» **Recorded information**

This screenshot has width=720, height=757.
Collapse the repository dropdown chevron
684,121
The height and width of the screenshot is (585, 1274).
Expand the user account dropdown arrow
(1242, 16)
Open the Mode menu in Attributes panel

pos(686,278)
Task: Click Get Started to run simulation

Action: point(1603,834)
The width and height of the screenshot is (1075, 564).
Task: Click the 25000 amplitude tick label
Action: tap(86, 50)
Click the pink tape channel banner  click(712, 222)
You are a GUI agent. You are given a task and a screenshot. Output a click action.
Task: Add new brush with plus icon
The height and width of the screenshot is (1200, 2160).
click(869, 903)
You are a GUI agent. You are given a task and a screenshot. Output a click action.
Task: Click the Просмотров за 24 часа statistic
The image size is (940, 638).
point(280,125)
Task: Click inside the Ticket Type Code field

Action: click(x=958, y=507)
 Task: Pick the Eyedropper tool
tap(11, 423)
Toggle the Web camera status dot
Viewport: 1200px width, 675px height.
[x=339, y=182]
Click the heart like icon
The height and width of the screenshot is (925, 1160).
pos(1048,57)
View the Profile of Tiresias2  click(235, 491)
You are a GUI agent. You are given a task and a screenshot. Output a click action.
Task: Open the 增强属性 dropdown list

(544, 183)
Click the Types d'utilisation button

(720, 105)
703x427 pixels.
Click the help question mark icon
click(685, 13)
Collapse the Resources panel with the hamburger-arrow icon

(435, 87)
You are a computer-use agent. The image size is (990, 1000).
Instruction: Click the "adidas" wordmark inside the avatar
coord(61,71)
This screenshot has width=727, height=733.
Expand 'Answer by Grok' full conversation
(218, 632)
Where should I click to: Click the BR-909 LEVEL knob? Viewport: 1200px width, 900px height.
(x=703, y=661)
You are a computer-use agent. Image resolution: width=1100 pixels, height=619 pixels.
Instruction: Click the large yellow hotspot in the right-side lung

» **Aim of the task**
Set down every entry again, word for word.

» **Exercise result**
This screenshot has width=720, height=757.
Collapse the repository dropdown chevron
684,121
The height and width of the screenshot is (585, 1274).
Expand the user account dropdown arrow
(1242, 16)
Open the Mode menu in Attributes panel

pos(686,278)
Task: Click Get Started to run simulation

Action: point(1603,834)
The width and height of the screenshot is (1075, 564).
Task: Click the 25000 amplitude tick label
Action: tap(86, 50)
Click the pink tape channel banner  click(712, 222)
You are a GUI agent. You are given a task and a screenshot. Output a click action.
Task: Add new brush with plus icon
The height and width of the screenshot is (1200, 2160).
click(869, 903)
You are a GUI agent. You are given a task and a screenshot. Output a click action.
Task: Click the Просмотров за 24 часа statistic
The image size is (940, 638).
point(280,125)
Task: Click inside the Ticket Type Code field

Action: click(x=958, y=507)
 Task: Pick the Eyedropper tool
tap(11, 423)
Toggle the Web camera status dot
Viewport: 1200px width, 675px height.
[x=339, y=182]
Click the heart like icon
The height and width of the screenshot is (925, 1160).
pos(1048,57)
View the Profile of Tiresias2  click(235, 491)
You are a GUI agent. You are given a task and a screenshot. Output a click action.
Task: Open the 增强属性 dropdown list

(544, 183)
Click the Types d'utilisation button

(720, 105)
703x427 pixels.
Click the help question mark icon
click(685, 13)
Collapse the Resources panel with the hamburger-arrow icon

(435, 87)
You are a computer-use agent. The image size is (990, 1000).
Instruction: Click the "adidas" wordmark inside the avatar
coord(61,71)
This screenshot has width=727, height=733.
Expand 'Answer by Grok' full conversation
(218, 632)
Where should I click to: Click the BR-909 LEVEL knob? Viewport: 1200px width, 900px height.
(x=703, y=661)
You are a computer-use agent. Image resolution: width=1100 pixels, height=619 pixels.
Instruction: Click the large yellow hotspot in the right-side lung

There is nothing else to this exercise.